**REQUIREMENTS**
Reproduce the lines from the one containing "the series transistors?" through the one containing "click(84, 326)", replacing "junction dot" with "connection dot" and leaving everything else as it stands.

**RECORDS TO PROCESS**
↓

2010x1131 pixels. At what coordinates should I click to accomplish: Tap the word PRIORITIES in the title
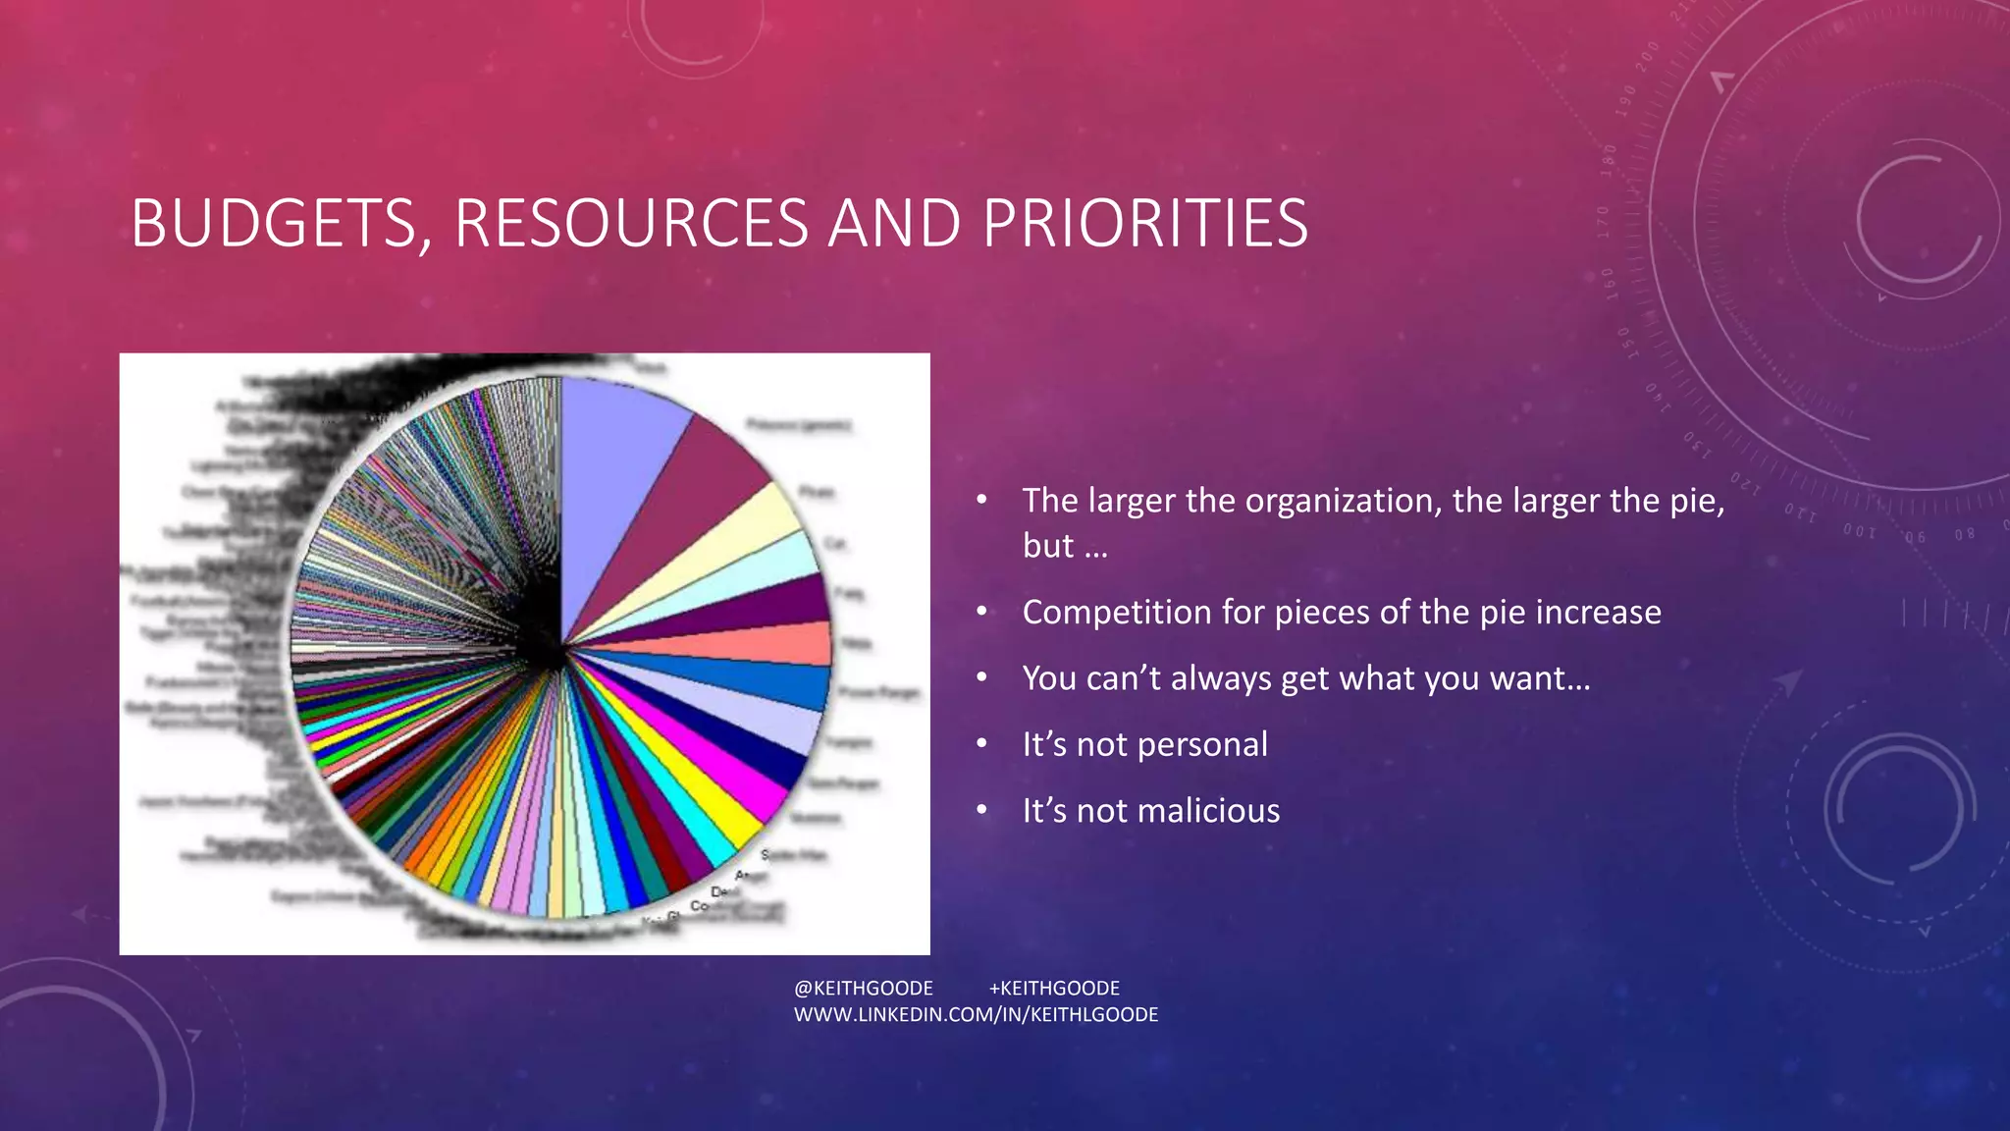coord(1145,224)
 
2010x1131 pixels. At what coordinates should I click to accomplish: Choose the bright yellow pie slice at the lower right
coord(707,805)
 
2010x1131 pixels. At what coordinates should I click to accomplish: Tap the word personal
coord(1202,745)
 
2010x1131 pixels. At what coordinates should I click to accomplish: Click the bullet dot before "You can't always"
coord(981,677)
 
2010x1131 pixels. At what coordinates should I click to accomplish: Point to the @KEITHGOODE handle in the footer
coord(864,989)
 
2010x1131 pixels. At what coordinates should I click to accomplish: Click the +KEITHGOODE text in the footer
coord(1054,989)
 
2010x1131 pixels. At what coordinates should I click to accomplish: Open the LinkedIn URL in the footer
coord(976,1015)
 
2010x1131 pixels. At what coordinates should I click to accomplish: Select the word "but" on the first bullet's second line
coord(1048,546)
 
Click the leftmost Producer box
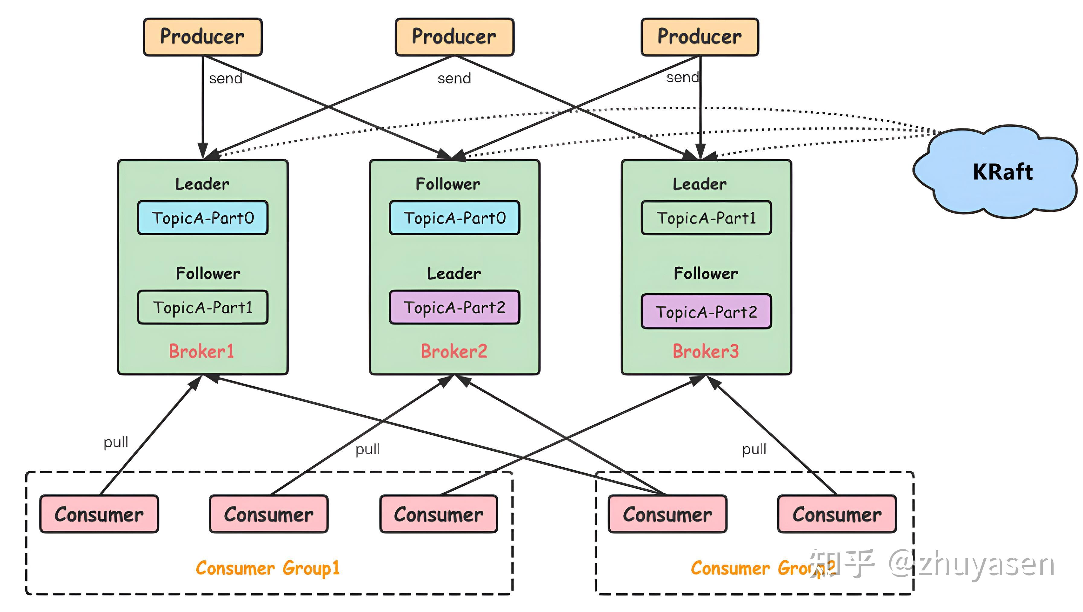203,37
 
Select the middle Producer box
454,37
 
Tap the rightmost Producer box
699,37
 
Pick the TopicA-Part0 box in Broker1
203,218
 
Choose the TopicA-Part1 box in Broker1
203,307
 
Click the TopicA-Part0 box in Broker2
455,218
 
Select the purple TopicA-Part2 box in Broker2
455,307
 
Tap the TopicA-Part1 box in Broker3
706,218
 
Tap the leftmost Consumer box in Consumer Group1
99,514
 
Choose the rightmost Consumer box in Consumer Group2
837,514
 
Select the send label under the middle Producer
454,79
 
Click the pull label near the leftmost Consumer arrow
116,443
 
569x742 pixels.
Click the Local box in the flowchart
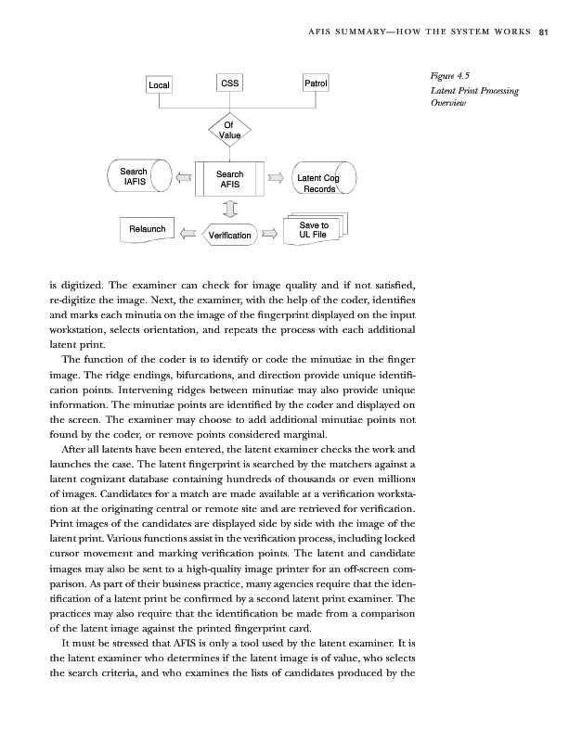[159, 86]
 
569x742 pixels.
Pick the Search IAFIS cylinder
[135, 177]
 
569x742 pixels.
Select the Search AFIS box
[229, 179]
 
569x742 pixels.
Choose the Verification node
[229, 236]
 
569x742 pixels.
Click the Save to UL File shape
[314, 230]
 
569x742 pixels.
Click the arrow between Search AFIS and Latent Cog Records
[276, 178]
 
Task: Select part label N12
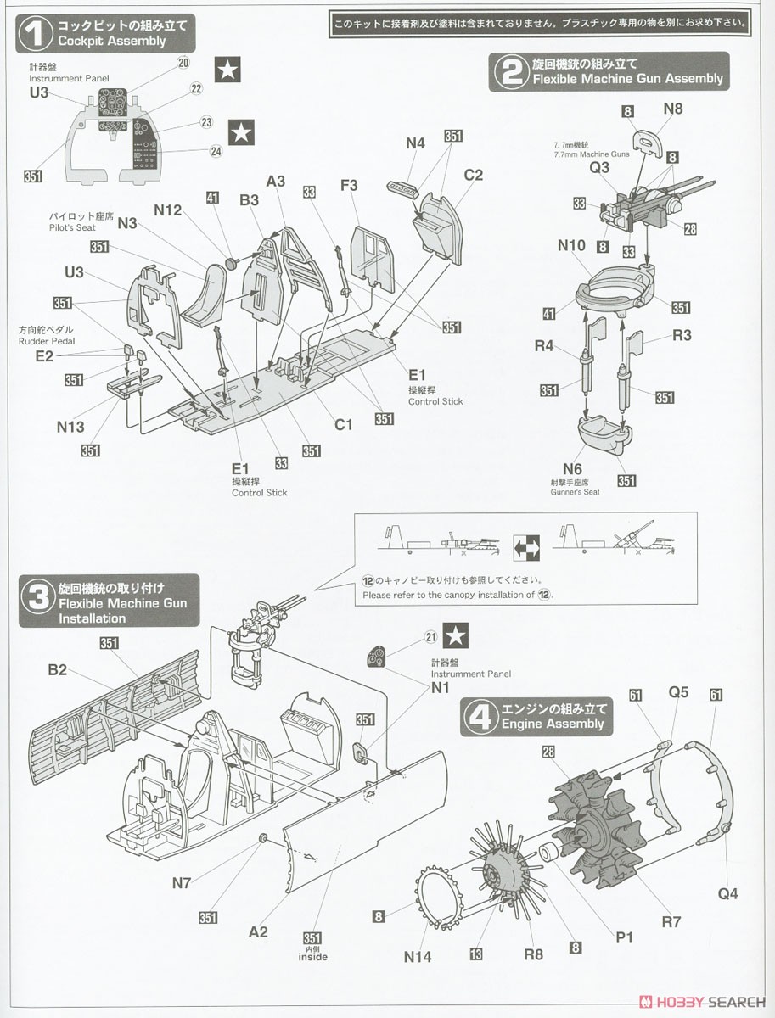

↑
↓

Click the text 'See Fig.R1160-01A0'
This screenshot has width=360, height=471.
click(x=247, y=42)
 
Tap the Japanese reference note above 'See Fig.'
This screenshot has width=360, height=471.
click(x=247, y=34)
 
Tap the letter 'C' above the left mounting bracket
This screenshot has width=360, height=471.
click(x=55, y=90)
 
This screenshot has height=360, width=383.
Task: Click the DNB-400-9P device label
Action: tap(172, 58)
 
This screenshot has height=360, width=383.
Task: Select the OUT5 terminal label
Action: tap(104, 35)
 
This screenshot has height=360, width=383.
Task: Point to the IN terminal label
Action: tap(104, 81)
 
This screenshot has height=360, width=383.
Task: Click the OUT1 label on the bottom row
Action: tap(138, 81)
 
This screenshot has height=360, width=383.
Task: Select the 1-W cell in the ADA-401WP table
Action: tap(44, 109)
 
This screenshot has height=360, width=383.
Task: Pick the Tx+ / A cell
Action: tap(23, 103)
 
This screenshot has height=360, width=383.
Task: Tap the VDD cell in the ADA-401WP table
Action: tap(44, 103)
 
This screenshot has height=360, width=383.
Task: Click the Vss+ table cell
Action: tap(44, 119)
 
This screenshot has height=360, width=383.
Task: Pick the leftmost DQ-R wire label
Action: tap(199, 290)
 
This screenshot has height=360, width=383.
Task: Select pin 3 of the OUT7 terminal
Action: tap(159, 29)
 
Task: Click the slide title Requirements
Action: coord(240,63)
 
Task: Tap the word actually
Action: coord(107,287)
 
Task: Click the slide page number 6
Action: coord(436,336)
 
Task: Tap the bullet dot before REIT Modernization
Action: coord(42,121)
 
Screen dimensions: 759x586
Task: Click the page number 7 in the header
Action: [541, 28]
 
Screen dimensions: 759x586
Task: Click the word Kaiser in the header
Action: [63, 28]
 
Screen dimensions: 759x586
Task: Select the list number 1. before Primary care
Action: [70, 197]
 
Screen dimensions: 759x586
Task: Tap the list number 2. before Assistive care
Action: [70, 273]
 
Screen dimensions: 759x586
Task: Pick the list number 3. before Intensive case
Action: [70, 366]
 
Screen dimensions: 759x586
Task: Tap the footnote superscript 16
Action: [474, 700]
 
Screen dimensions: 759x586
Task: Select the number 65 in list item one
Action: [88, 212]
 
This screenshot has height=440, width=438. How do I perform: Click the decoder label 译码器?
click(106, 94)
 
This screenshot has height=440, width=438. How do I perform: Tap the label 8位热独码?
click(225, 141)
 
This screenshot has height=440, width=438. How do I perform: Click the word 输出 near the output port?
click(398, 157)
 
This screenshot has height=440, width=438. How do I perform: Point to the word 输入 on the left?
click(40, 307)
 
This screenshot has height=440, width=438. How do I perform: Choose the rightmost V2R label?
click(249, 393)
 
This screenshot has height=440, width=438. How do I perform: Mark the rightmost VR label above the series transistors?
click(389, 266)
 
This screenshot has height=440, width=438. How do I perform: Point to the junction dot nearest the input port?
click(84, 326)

↑
↓

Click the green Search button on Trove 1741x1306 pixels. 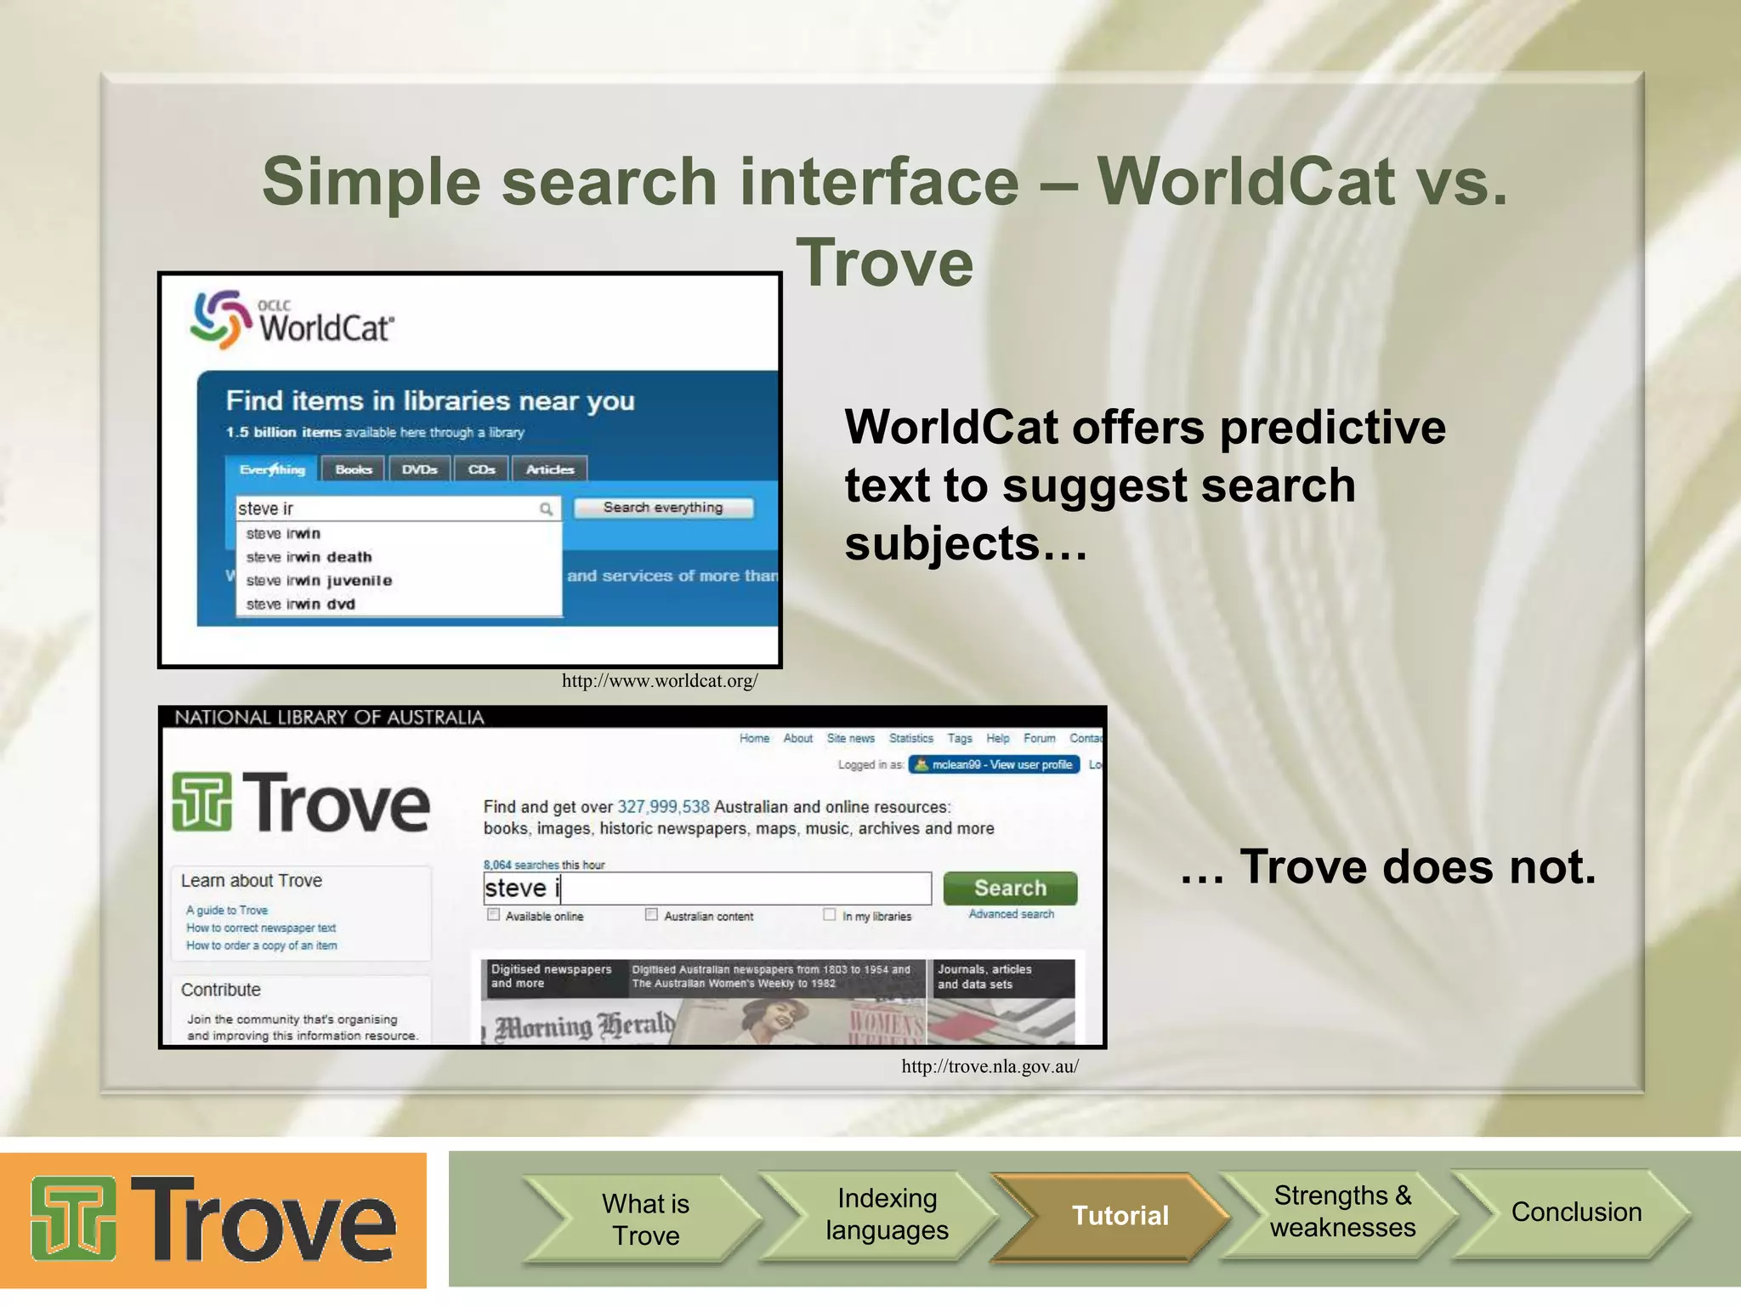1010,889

↑

**EXERCISE RESPONSE**
This screenshot has height=440, width=438. How do I perform: Mark the rightmost VR label above the series transistors?
click(389, 266)
 
This screenshot has height=440, width=438. How do I perform: Point to the connection dot nearest the input port?
click(84, 326)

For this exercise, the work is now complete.